AI and Ethics in the New Year

There were some incredible advancements in AI research in 2018—from reinforcement learning to generative adversarial networks (GANs) to better natural-language understanding. But the year also saw several high-profile illustrations of the harm these systems can cause when they are deployed too hastily.

A Tesla crashed on Autopilot, killing the driver, and a self-driving Uber crashed, killing a pedestrian. Commercial face recognition systems performed terribly in audits on dark-skinned people, but tech giants continued to peddle them anyway, to customers including law enforcement.

In 2019, there was more talk of AI ethics than ever before. Dozens of organizations produced AI ethics guidelines; companies rushed to establish responsible AI teams and parade them in front of the media. It’s hard to attend an AI-related conference anymore without part of the programming being dedicated to an ethics-related message: How do we protect people’s privacy when AI needs so much data? How do we empower marginalized communities instead of exploiting them? How do we continue to trust media in the face of algorithmically created and distributed disinformation?

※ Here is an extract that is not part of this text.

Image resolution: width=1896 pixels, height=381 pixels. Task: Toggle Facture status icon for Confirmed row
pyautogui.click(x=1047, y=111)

But that was little more than just talk. For all the lip service paid to these issues, many organizations’ AI ethics guidelines remain vague and hard to implement. Few companies can show tangible changes to the way AI products and services get evaluated and approved. Falling into a trap of ethics-washing, where genuine action gets replaced by superficial promises. In the most acute example, Google formed a nominal AI ethics board with no actual veto power over questionable projects, and with a couple of members whose inclusion provoked controversy. A backlash immediately led to its dissolution.

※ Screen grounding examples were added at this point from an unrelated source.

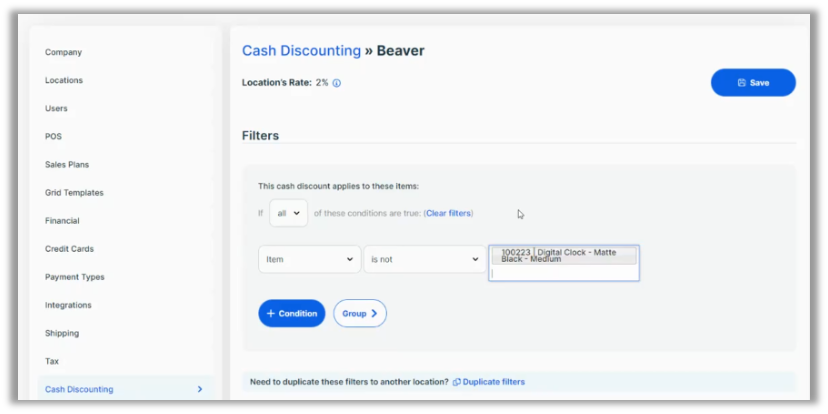Click the item value input field
The width and height of the screenshot is (828, 414).
click(x=563, y=272)
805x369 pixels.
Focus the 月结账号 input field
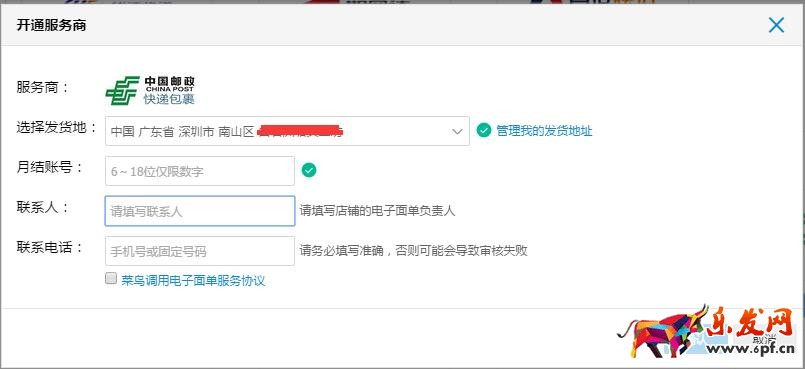coord(200,171)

Meanwhile, the need for greater ethical responsibility has only grown more urgent. The same advancements made in GANs in 2018 have led to the proliferation of hyper-realistic deepfakes, which are now being used to target women and erode people’s belief in documentation and evidence.

But not all is dark and gloomy: 2019 was the year of the greatest grassroots pushback against harmful AI from community groups, policymakers, and tech employees themselves. Several cities—including San Francisco and Oakland, California, and Somerville, Massachusetts—banned public use of face recognition, and proposed federal legislation could soon ban it from US public housing as well. Employees of tech giants like Microsoft, Google, and Salesforce also grew increasingly vocal against their companies’ use of AI for tracking migrants and for drone surveillance.

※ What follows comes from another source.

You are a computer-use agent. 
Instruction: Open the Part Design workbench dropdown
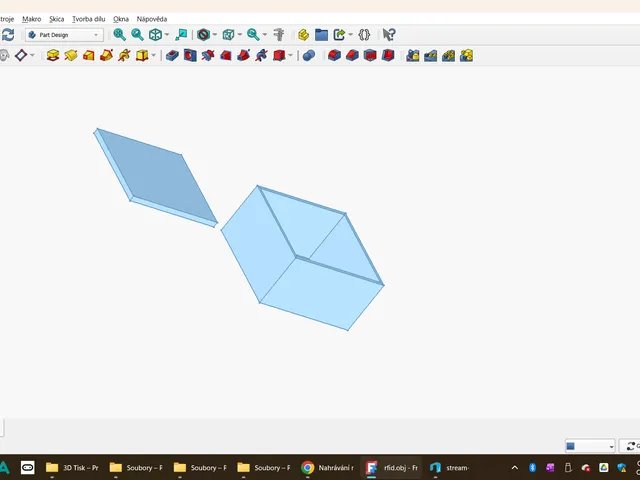click(64, 35)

I attended the NeurIPS conference, short for the Neural Information Processing Systems conference. In Vancouver Canada 2018. The community was coming under increasing scrutiny as the upset of the 2016 US presidential election drove people to question the influence of algorithms in society.

So when I arrived in 2018, a diversity and inclusion committee had been appointed, and the long-standing abbreviation NIPS had been updated. Still, this year’s proceedings feel different from the last. The parties are smaller, the talks are more socially minded, and the conversations happening in between seem more aware of the ethical challenges that the field needs to address.

As the role of AI has expanded dramatically, along with the more troubling aspects of its impact, the community, it seems, has finally begun to reflect on its power and the responsibilities that come with it. As one attendee put it to me: “It feels like this community is growing up.”

Going forward, Grand Rapids Technology Source is adding to it’s AI mission statement. “Why?” and “Just because we can, Should WE?”